Texte à lire:
· · ·

Publié par Armand Heitz le

Quand avez-vous acheté de la viande en supermarché la dernière fois ? Combien l’avez-vous payé ? Qui avez-vous payé ? Quels sont les intermédiaires entre le producteur et vous-même, consommateur final ? Et sur les 10 euros payés pour votre bavette, combien sont allés à l’agriculteur directement, hors charges ?

Armand Heitz, ferme en polyculture élevage en Bourgogne

Ça fait beaucoup de questions, certes, mais on a tendance à éviter ces interrogations et à détourner les yeux au profit de son assiette, tout en sachant sans l’avouer que bien souvent l’origine de la viande en supermarché reste peu transparente voire douteuse. Si vous vous posez ces questions malgré tout, vous cesserez rapidement d’acheter de la viande en grande distribution. Et si vous finissez par vous poser cette question sur tous vos aliments, vous cesserez probablement d’aller en grande distribution.

C’est facile de dire ça, certes. Se fournir chez les producteurs locaux et faire vivre le circuit court demande quelques efforts. Le budget est un premier frein. Mais surtout, il faut prendre du temps pour le faire. Et c’est à ce moment précis que vous vous rendez compte du non-sens du système actuel.

L’argent n’est pas chez les producteurs, surtaxés et accablés de normes au point qu’ils peuvent difficilement faire compétition aux géants du commerce. L’argent est chez tous ces intermédiaires qui sous prétexte d’ajouter une pierre à l’édifice de la surconsommation vont se gaver au passage.

Armand Heitz, producteur de vins à Chassagne-Montrachet et fermier à Saint-Martin-de-Commune

Cet article n’a pas vocation à nier l’intérêt des intermédiaires de manière générale. Il faut parfois des maillons pour apporter un produit au consommateur, et de la même manière que mes agents en France prennent un pourcentage sur chaque bouteille vendue, il est normal que chaque travail soit valorisé.

· · ·

Données disponibles:
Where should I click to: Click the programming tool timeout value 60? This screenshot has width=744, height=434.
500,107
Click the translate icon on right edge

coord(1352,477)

· · ·

Consigne: Reproduisez intégralement l'extrait sur les intermédiaires, s'il vous plaît, sans y changer un mot. Seul l'extrait sur les intermédiaires sert de référence, pas le listing.

Corrigé:
Publié par Armand Heitz le

Quand avez-vous acheté de la viande en supermarché la dernière fois ? Combien l’avez-vous payé ? Qui avez-vous payé ? Quels sont les intermédiaires entre le producteur et vous-même, consommateur final ? Et sur les 10 euros payés pour votre bavette, combien sont allés à l’agriculteur directement, hors charges ?

Armand Heitz, ferme en polyculture élevage en Bourgogne

Ça fait beaucoup de questions, certes, mais on a tendance à éviter ces interrogations et à détourner les yeux au profit de son assiette, tout en sachant sans l’avouer que bien souvent l’origine de la viande en supermarché reste peu transparente voire douteuse. Si vous vous posez ces questions malgré tout, vous cesserez rapidement d’acheter de la viande en grande distribution. Et si vous finissez par vous poser cette question sur tous vos aliments, vous cesserez probablement d’aller en grande distribution.

C’est facile de dire ça, certes. Se fournir chez les producteurs locaux et faire vivre le circuit court demande quelques efforts. Le budget est un premier frein. Mais surtout, il faut prendre du temps pour le faire. Et c’est à ce moment précis que vous vous rendez compte du non-sens du système actuel.

L’argent n’est pas chez les producteurs, surtaxés et accablés de normes au point qu’ils peuvent difficilement faire compétition aux géants du commerce. L’argent est chez tous ces intermédiaires qui sous prétexte d’ajouter une pierre à l’édifice de la surconsommation vont se gaver au passage.

Armand Heitz, producteur de vins à Chassagne-Montrachet et fermier à Saint-Martin-de-Commune

Cet article n’a pas vocation à nier l’intérêt des intermédiaires de manière générale. Il faut parfois des maillons pour apporter un produit au consommateur, et de la même manière que mes agents en France prennent un pourcentage sur chaque bouteille vendue, il est normal que chaque travail soit valorisé.